Kyle Anderson, assistant professor of economics at the Kelley School, provided 10 factors that could influence Indiana’s economy next year.

One area of desired improvement is the state’s educational levels. Anderson said Indiana ranks 41st in the number of people with bachelor’s degrees in the country. The more educated a workforce, the more likely it is to be and remain employed. Also, unemployment in the state is expected to drop to about 6.8 percent by the end of 2014. It stood at 8.1 percent as of August.

For Indiana’s workforce overall, wages have increased in the state by 7.3 percent since 2008. While Anderson noted the increase, he said that the growth rate year-to-year has not kept pace with inflation.

“In real terms, we’re making less money now as a state in terms of wages than we were five years ago,” he said.

High-paying Indiana jobs that are not likely to make a significant comeback are manufacturing positions.
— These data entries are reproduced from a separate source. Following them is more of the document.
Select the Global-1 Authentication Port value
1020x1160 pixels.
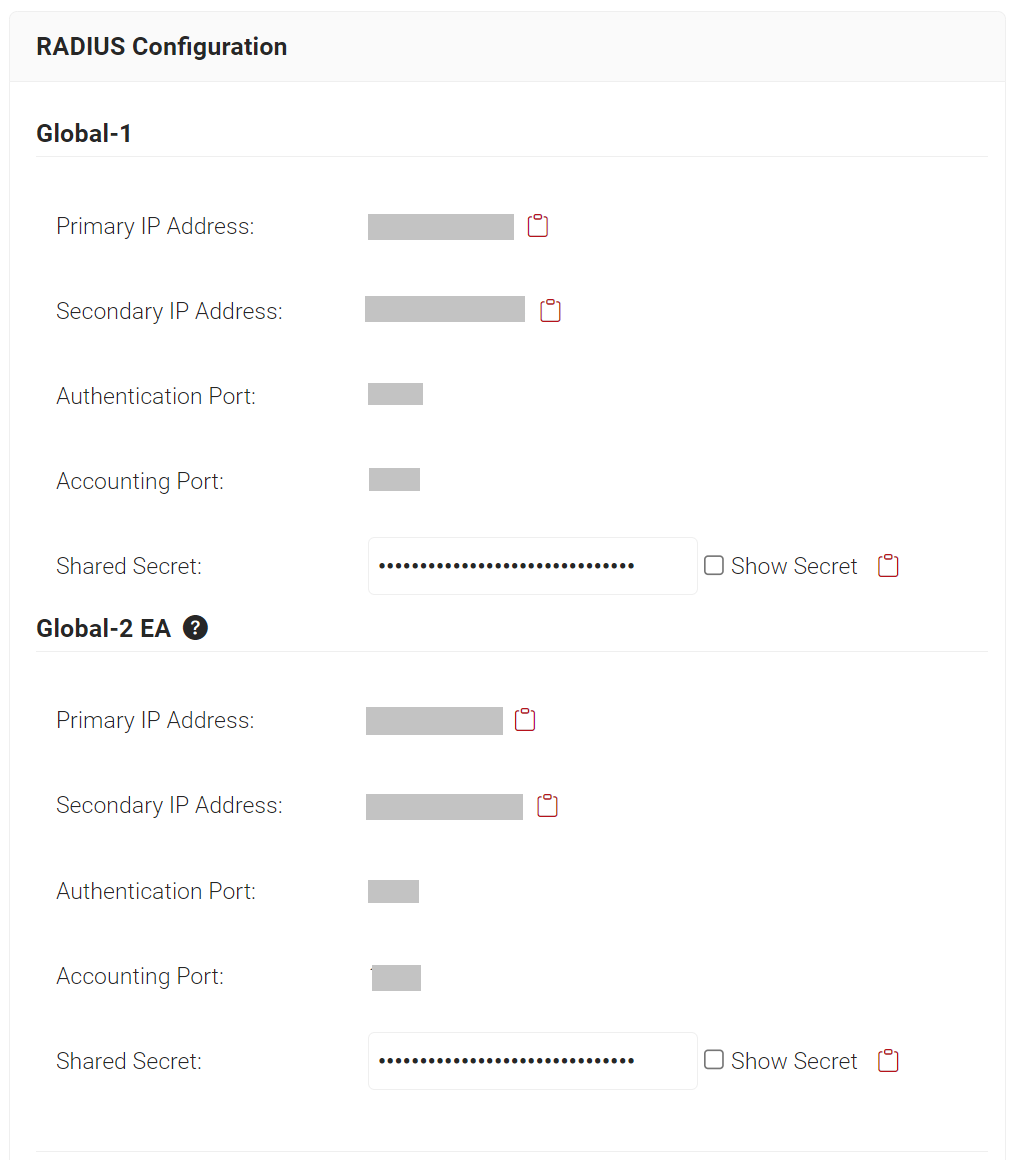pyautogui.click(x=395, y=394)
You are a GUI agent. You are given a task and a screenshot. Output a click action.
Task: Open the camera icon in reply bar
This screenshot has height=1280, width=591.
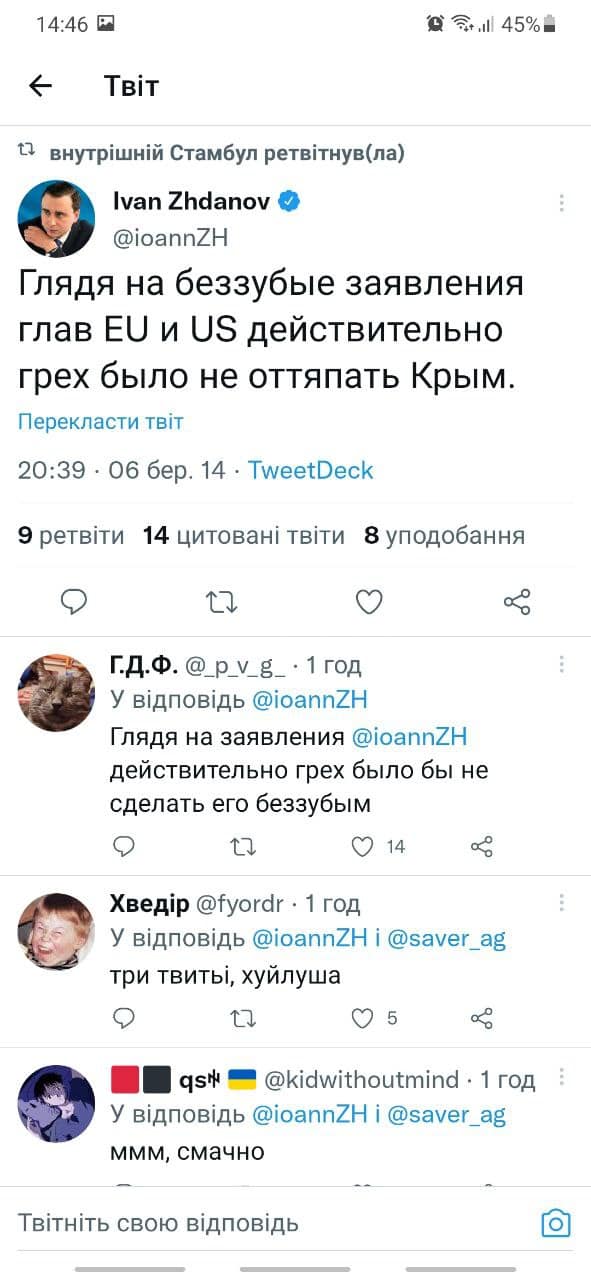point(555,1223)
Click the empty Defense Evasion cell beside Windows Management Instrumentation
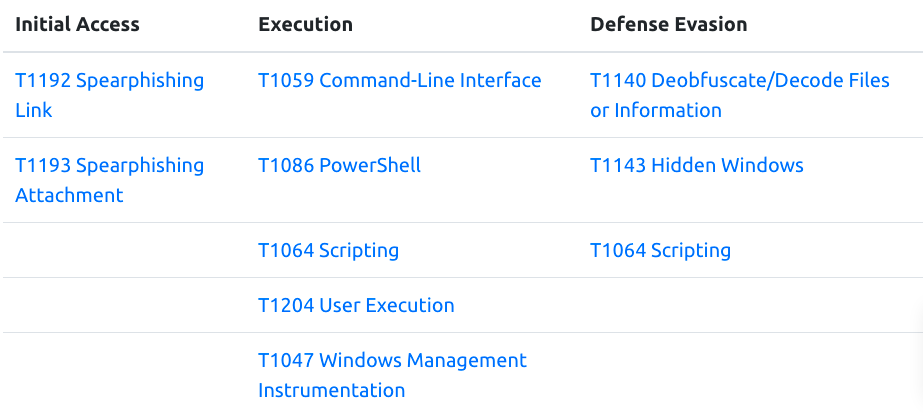Screen dimensions: 923x417 click(x=748, y=375)
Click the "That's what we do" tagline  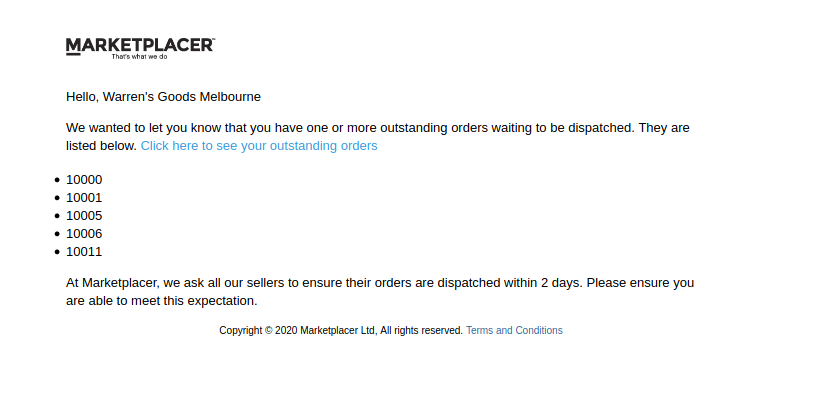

Indiana is No. 2 in the country in terms of manufacturing output for a state’s percentage of Gross Domestic Product, Anderson said. However, manufacturing jobs only represent about 5.6 percent of jobs in the state. Anderson said it mirrors a changes that Witte mentioned, that companies have found more efficient ways to produce more products with fewer employees.

Jobs locally are expected to be more plentiful next year and the area will likely see an increase in payroll.

“Times are good right now in Southern Indiana,” said Uric Dufrene, executive vice chancellor of academic affairs at IUS. “The good news for 2013 is that we’ve finally surpassed the prerecession jobs peak. In 2014, we will likely see payroll growth that will parallel the growth that we saw in 2012.”

According to the forecast highlights, Indiana is expected to add 55,000 jobs in 2014.

“The first quarter for Southern Indiana in 2013 actually represents the best quarter since the start of the great recession,” Dufrene said in terms of new jobs.

He said while there has been a deceleration in some of the state’s major economic sectors, he believes because of pent-up demand there will continue to be growth in the manufacturing and housing markets, locally.

Even though local growth is strong, there are still challenges in the region.

“Discretionary dollars are still tight,” Dufrene said.

He cited casino admissions, which have declined as a model for the drop in discretionary spending. French Lick Casino and Horseshoe Casino saw drops in admissions year-to-year, from about 275,000 in 2012 to about 250,000 in 2013, and just shy of 600,000 in 2012 to about 550,000 this year, respectively.

Dufrene said the increase in casino competition may also have had an impact on the attendance figures.